With the xSDK and the math libraries, which has been going on some time now, we’ve had quite a bit of success adding libraries. The xSDK has its history in ASCR [the Advanced Scientific Computing Research program of the US Department of Energy’s Office of Science] research funding. We had some early program managers who had strong foresight and could see the value of this kind of effort, and they funded us to do this. We’ve been able to convert this effort to translate and focus on the ECP requirements. But in the first year and a half or so of ECP, we’ve been able to incorporate a much broader collection. We more than doubled the number of libraries that are part of the xSDK, primarily because all of the hard work of defining the policies and setting up the structure that’s required to become a member package of the xSDK have been worked out. And so adding new members usually requires an effort on their part to become compliant with the policies that we have, and these are very reasonable policies that make sense technically and commitment-wise—that you answer emails, that you have a test suite that anybody can run to guarantee things were installed correctly, and that they’re behaving properly. They’ve had to step up and make sure that they can check all those items off. We’ve also had interest from the international community and other non-DOE-funded projects to become part of this.

What can the community look forward to, say, over the course of the next year with the xSDK effort?

We’re asking all the PIs and other senior people to play an active role in identifying the collection of products that make sense to be part of an SDK. The attributes of products that would belong together in an SDK are things like: are the products interoperable? or where one product uses another, and then things like: are the products interchangeable? If two products provide a similar capability, it should be easy for users to switch between the two technical approaches to solve the same problem. You might think of that as redundancy, but it’s not really. It means that there are strengths in each kind of package and that even though they both satisfy the basic functional requirement, one might do a better job in a particular situation than the other, and then in a different situation, it would be reversed. And so this kind of interoperability is really important. It provides us robustness in our ecosystem. We have more than one tool to do a similar kind of job.

It sounds like the software development kits transcend the exascale effort. Will these have a longer-term positive impact on the broader HPC community?

I hope so, and that’s certainly our intent. The SDK model is not something that’s exclusive to ECP-funded projects. In fact, it’s a technology and policy-based membership model so that, in principle, any package that fits within the domain of a given SDK, say, for example, a third-party math library, could be part of the SDK. We have interest from people at the German aerospace research center, DLR, in contributing their capabilities to the xSDK, the math libraries one. And so there’s no organizational impediment to other people being engaged.

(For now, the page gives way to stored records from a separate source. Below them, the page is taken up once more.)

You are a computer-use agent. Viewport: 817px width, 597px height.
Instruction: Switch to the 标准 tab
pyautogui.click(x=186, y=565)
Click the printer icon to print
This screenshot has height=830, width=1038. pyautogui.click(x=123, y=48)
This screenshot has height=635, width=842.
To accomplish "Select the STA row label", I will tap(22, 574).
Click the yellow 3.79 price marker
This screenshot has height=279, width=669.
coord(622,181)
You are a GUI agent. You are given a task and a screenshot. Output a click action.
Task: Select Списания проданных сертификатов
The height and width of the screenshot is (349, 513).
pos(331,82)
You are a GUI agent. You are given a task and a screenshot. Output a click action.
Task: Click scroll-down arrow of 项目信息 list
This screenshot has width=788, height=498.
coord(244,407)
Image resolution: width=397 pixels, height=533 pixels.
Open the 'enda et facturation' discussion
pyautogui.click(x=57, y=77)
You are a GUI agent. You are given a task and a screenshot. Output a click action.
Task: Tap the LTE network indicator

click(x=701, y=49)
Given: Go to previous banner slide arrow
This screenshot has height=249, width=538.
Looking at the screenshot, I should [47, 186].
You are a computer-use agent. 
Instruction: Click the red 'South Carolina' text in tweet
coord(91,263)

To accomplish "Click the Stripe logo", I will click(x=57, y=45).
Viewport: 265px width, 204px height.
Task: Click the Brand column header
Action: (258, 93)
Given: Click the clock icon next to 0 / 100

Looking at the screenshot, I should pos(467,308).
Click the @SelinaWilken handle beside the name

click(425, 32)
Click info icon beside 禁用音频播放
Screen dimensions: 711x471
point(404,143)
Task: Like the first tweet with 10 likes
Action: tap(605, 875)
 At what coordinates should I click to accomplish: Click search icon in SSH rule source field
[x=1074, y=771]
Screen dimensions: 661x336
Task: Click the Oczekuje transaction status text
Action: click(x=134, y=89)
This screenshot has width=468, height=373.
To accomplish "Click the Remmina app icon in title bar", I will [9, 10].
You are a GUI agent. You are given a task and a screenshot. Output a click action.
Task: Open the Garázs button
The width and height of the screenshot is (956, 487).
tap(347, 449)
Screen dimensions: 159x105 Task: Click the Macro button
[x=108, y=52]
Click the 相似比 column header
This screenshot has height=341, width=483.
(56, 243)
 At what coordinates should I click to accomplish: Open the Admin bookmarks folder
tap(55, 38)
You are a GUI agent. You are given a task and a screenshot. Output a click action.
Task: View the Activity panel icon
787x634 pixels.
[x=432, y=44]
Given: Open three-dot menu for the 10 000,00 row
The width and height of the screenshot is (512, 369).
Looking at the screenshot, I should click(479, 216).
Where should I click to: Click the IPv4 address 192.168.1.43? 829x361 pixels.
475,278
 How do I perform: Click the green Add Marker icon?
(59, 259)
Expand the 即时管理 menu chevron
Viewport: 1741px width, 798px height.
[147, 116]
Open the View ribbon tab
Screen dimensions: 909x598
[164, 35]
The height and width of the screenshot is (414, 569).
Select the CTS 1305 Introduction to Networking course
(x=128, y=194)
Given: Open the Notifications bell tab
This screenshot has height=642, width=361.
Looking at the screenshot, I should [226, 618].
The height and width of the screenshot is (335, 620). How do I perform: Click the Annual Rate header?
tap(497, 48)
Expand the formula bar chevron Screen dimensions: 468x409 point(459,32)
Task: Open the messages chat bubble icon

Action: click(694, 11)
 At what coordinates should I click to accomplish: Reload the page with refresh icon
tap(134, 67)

We foresee that if this effort goes as well as we think it will, that this will have a lasting cultural and organizational impact on scientific software forever. And maybe that sounds grandiose and bold, but we believe it. I’m not a historian, but I like history. One of the great quotes about the US Civil War was by historian Shelby Foote, who said that one way to describe its meaning was that before the war, we said “the United States are,” and after the war, we said “the United States is,” meaning an integrating effect resulted. My hope is that as we create these SDKs and bring these independently developed products together under a collaborative umbrella, that instead of saying that each of these individual products is available independently, we can start to say that an SDK is available.

Is there anything else you’d like to say to the community? Is there any aspect of the SDK relative to this project that might be misunderstood?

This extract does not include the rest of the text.